I hate Valentine’s Day. Some people might think I just need to get over it because I’m married and live with a man, but that hasn’t diminished my abhorrence for the “holiday.” I vividly remember too many February 14ths when I was depressed, lonely, crying into a semi-melted trough of Ben & Jerry’s because I was single and didn’t feel like I would ever be good enough to be loved.
Each year I mail notes to some of my girlfriends because I know that one of them is inevitably going to feel like shit on Valentine’s Day because some man, or non-existent man, didn’t fulfill some unrealistic ideal of what romance is supposed to be. I want these women in my life to know I love them and am thinking of them on a day that seems to put a blinding spotlight on those who crave companionship, like a big scarlet letter advertising loneliness. I’m pretty sure that if it weren’t for the women in my life, I might as well just drop dead right here on the floor because there isn’t one of them who hasn’t kept me afloat on a day when I desperately needed it and most of them have no idea they’ve ever done this for me. If anyone wants to see examples of true love, they need to look no further than their female friends.
So I send a note, even to the independent ones and the married ones who seem like they have it so together, because deep down no matter how intact we seem, there is always a broken piece that still needs to be loved. For all my kicking and screaming when it comes to not wanting to depend on a man for anything, I still want my husband to do something romantic, to buy me something that tangibly demonstrates his love for me. It’s the stupidest thing I could ever ask him to do because he demonstrates his love for me everyday by many intangible things that would go unnoticed by someone not familiar enough to recognize them. This year I’ll be out of town on Valentine’s Day, spending the day with two cousins I adore, and the pressure to set up some weirdly unromantic dinner in a crowded restaurant is officially off. My husband and I won’t have to do some awkward dance on Sunday morning when we open some vomit inducing card and pretend to be excited about a gift that was incited by nothing more than tradition, consumerism, and greed. We’ll probably do that on Friday night before I leave…because as much as I’d like to say we’re above all that, we still cave under pressure.
Every year I think about Saint Valentine, a man who was martyred for refusing to deny his faith. There are many stories surrounding his life. According to Catholic Online, “…St. Valentine was imprisoned for marrying Christian couples and aiding Christians being persecuted by Claudius in Rome. Both acts were considered serious crimes…other depictions of St. Valentine’s arrests tell that he secretly married couples so husbands wouldn’t have to go to war. Another variation of the legend of St. Valentine says he refused to sacrifice to pagan gods, was imprisoned and while imprisoned he healed the jailer’s blind daughter. On the day of his execution, he left the girl a note signed, ‘Your Valentine.'”
The nature of the man for whom this holiday was named has been lost on us.
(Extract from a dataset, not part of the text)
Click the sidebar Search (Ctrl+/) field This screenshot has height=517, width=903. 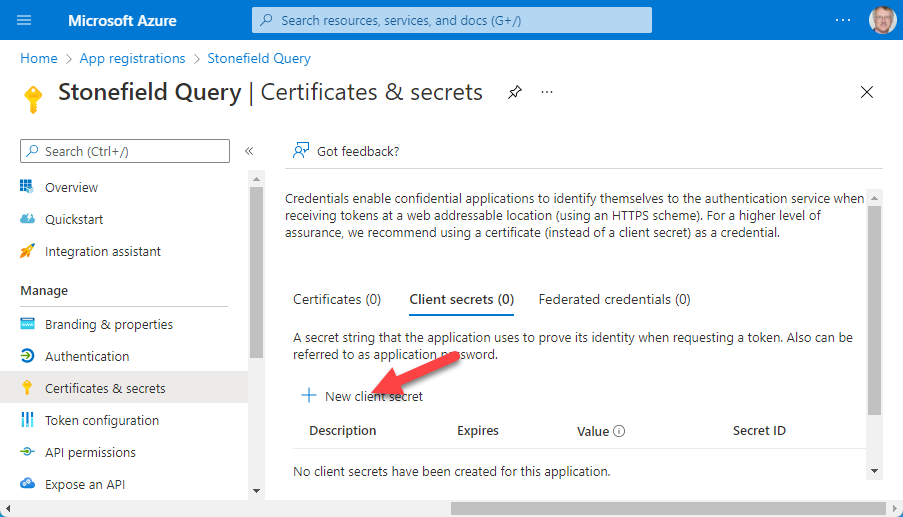125,151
As opposed to honoring a person who gave his life for the love of his faith, who was imprisoned for marrying couples before they were separated by war, we cheapen the concepts of devotion and fidelity with gifts devoid of depth or meaning.
Love does not contain the perfection found in a freshly picked long stem rose. Love is sometimes an ugly business, parading around in sweatpants that have holes and stains, lying like a beached whale on the couch, watching an endless marathon of Golden Girls reruns. Love has moments of decadence like a finely handcrafted chocolate. But most of the time resembles something mushy pulled out of the freezer and thrown in the microwave with a sigh and a prayer. Sometimes love soars, intoxicating the lungs with blissful vitality. Other times it crawls along in the dirt, gasping for the next shaky breath. Sometimes love is present. Other times its absence feels like a gaping hole of need.
Whichever phase you find yourself in at this point in time, I hope you remember that you are loved as you are in this moment. You are perfectly you, exactly as you are meant to be, with or without someone else.